Come si può attaccare la Protezione Civile che è prontamente intervenuta ad aiutare gli sfornutati Abruzzesi? Come può un dipendente della tv di Stato confondere giornalismo-informazione con la propaganda politica dipietrista? Beh, forse è proprio questo il punto. Non dimentichiamoci che proprio Santoro è stato parlamentare europeo, rappresentante della sinistra. Ed ecco che mi chiedo se sia corretto che un dipendente pubblico, pagato da tutti noi, sia in tv con un programma a suo uso e consumo (tutti i suoi amichetti sono candidati con Di Pietro), dove l’obiettivo pincipale è eslusivamente quello di fare campagna contro il Governo attuale, ma anche quello di fare propaganda politica per l’ex magistrato giustizialista o per l’ultra-sinistra, con i nostri soldi! Non è forse anche questa una forma di illecita contribuzione ai partiti?

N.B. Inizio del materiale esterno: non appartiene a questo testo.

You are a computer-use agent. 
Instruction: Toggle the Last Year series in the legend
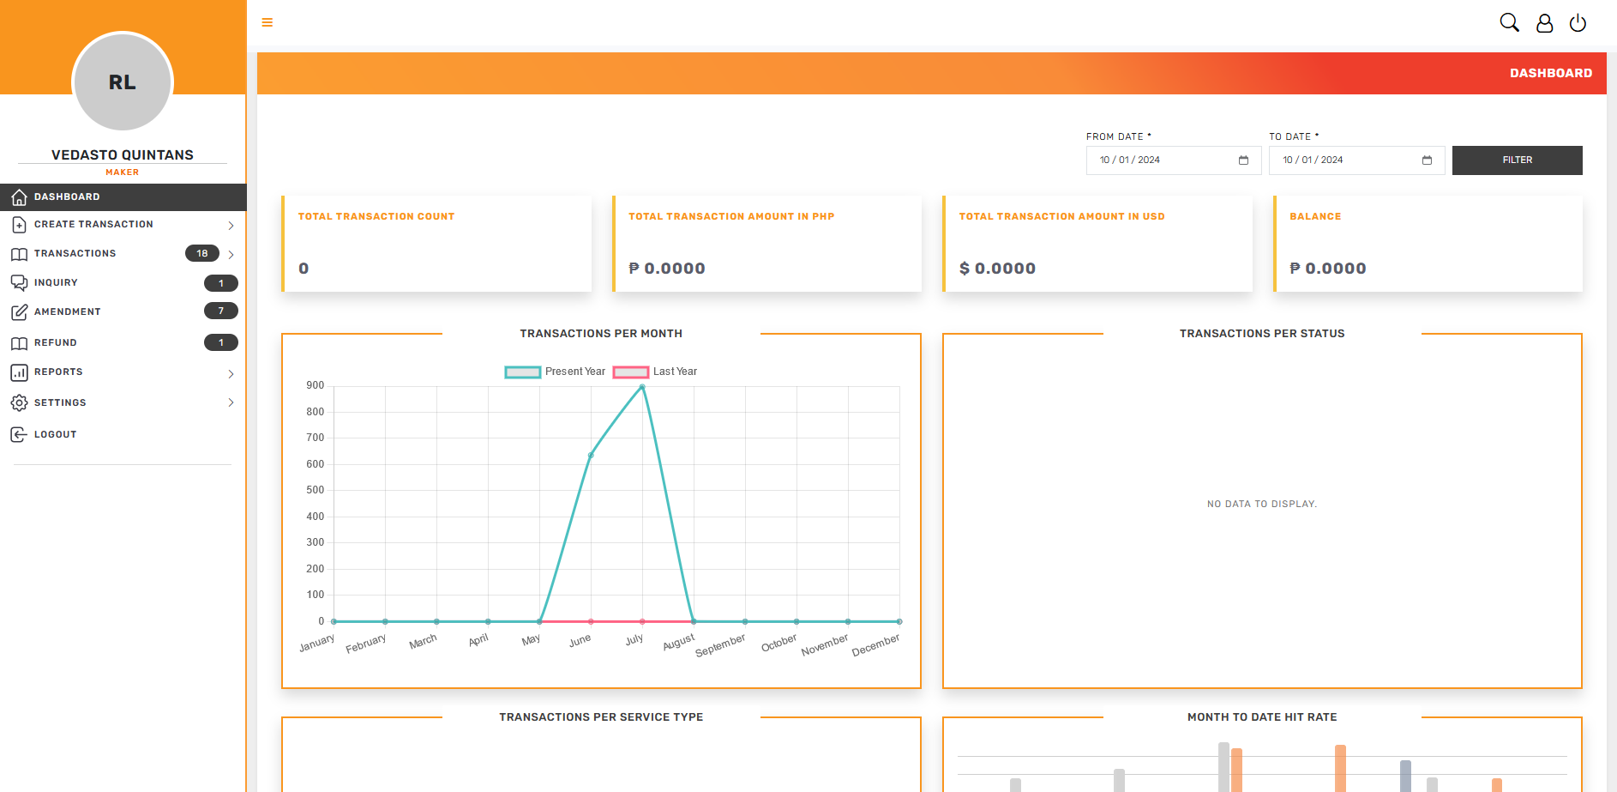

Credo proprio di sì… ma la cosa ancora più assurda, è che dopo i richiami della Commissione di Vigilanza, il dipendente statale cosa fà? Non solo disobbedisce al richiamo ma “sfotte” la TV di Stato e rimanda in onda le vomitevoli vignette di quel comunistoide!… senza ritegno!
Per quale motivo allora siamo tenuti a pagare ancora, e sempre di più, il canone Rai? Se Di Pietro e la sinistra vogliono fare propaganda televisiva, la facciano a loro spese e non coi nostri soldi. Questa è una vergogna, che deve finire!